(Screenshot grounding data)
***
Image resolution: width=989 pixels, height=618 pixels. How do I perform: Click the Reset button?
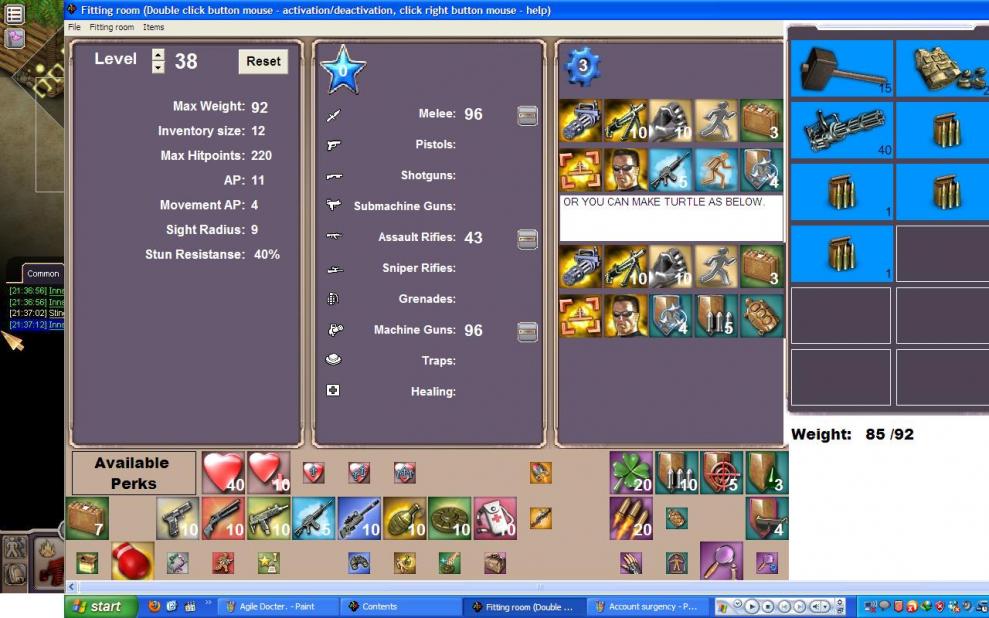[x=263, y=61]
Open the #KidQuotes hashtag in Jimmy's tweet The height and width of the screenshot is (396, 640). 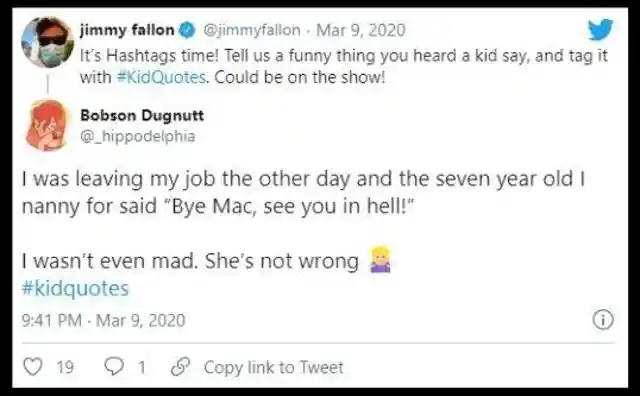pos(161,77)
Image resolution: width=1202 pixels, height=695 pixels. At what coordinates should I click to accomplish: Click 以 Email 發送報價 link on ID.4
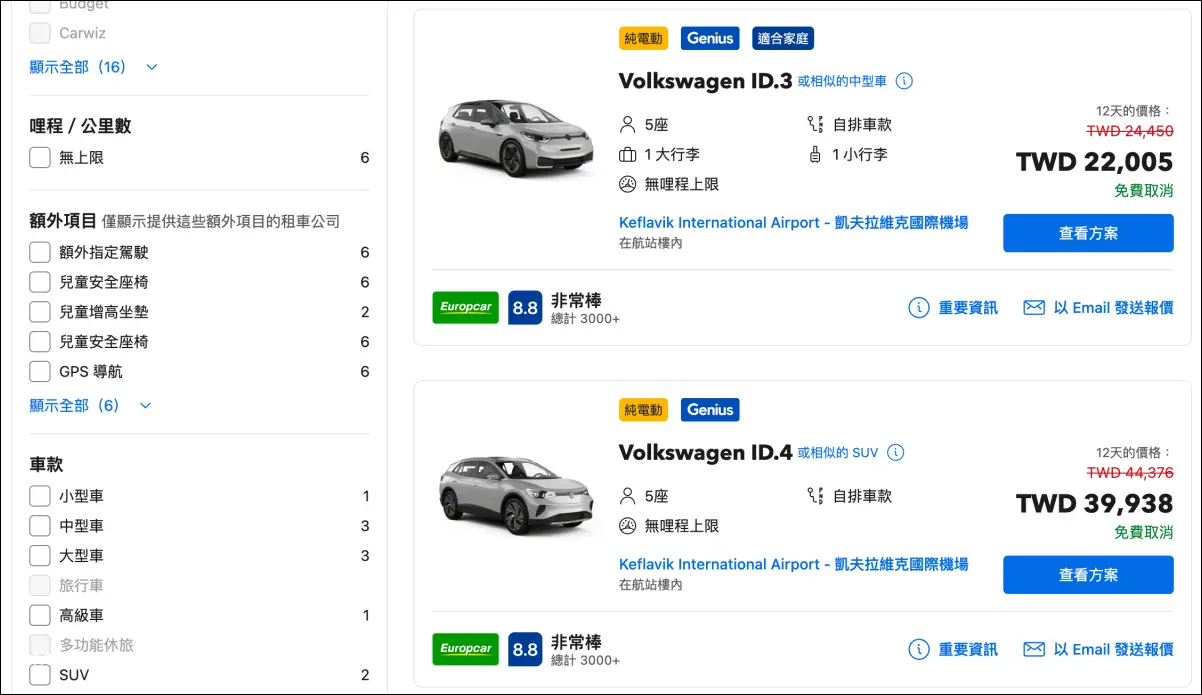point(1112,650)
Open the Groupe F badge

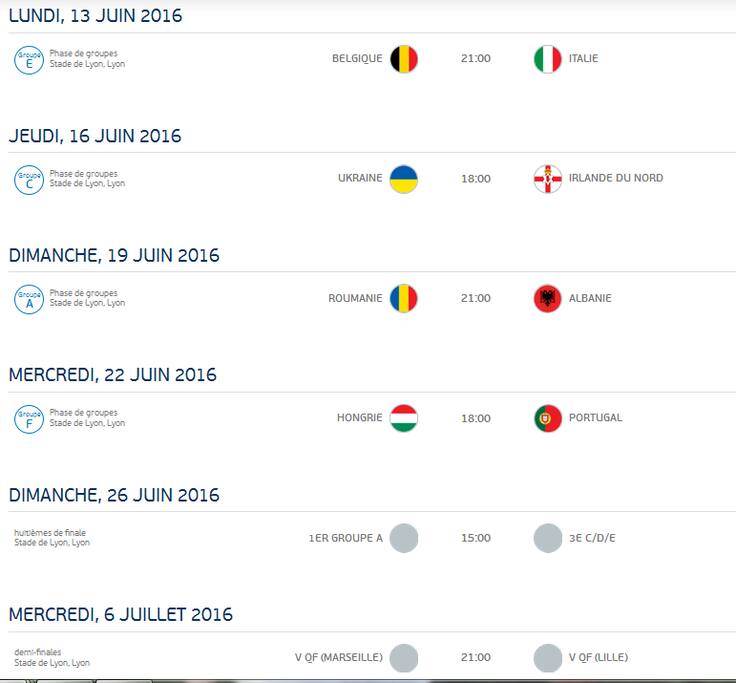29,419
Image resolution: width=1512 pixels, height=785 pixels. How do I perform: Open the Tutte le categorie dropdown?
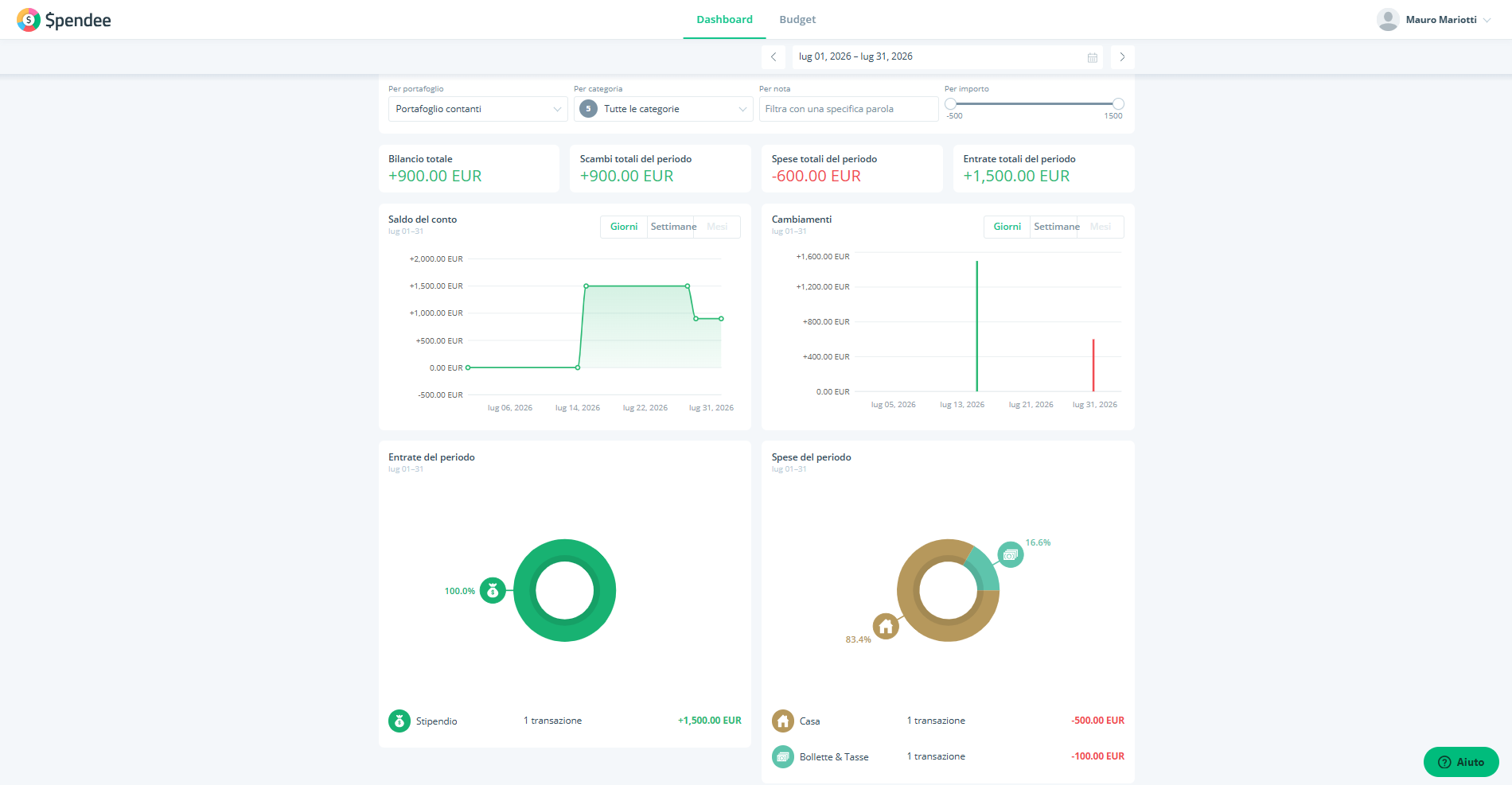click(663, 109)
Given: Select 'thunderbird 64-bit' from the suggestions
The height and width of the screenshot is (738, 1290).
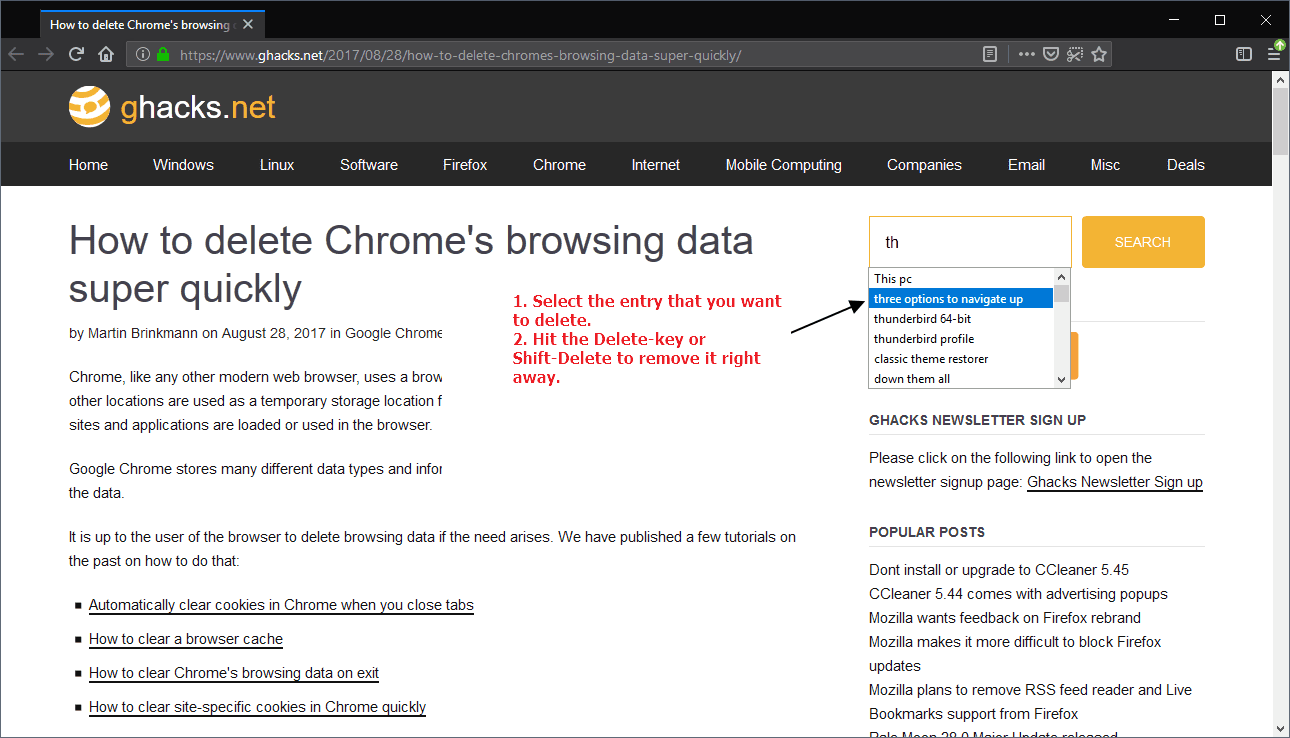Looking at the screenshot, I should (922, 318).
***
Task directions:
Set down exactly the lines between the line containing "Given: Select 'thunderbird" and the end of the records above, both ends included; pictures stay out.

Task response:
Given: Select 'thunderbird 64-bit' from the suggestions
The height and width of the screenshot is (738, 1290).
Looking at the screenshot, I should (922, 318).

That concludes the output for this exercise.